Taxes other than income taxes Taxes other than income taxes increased $6 million for the nine months ended September 30, 2009 compared with the prior-year period primarily because of higher property tax assessments as a result of increased utility plant in service described above.
Interest charges, net of capitalized financing costs Interest charges, net of capitalized financing costs increased $28 million for the nine months ended September 30, 2009 compared with the prior-year period primarily because of higher debt balances, partially offset by the effects of lower interest rates (see discussion related to APS’ debt issuances in “Pinnacle West Consolidated - Liquidity and Capital Resources” above). Interest charges, net of capitalized financing costs are comprised of the total interest deductions and allowance for equity funds used during construction from the APS’ Condensed Statements of Income.

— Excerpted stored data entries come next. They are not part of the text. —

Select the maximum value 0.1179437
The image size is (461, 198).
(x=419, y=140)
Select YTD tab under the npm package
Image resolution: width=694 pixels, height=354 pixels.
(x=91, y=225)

Other income (expenses), net Other income (expense), net improved $13 million for the nine months ended September 30, 2009 compared with the prior-year period primarily because of improved investment gains (losses). Other income (expenses), net is comprised of the line items other income and other expense from the APS’ Condensed Statements of Income.
Income taxes Income taxes were $46 million higher for the nine months ended September 30, 2009 compared with the prior-year period primarily because of higher net income and $29 million of income tax benefits related to prior years recorded in 2008.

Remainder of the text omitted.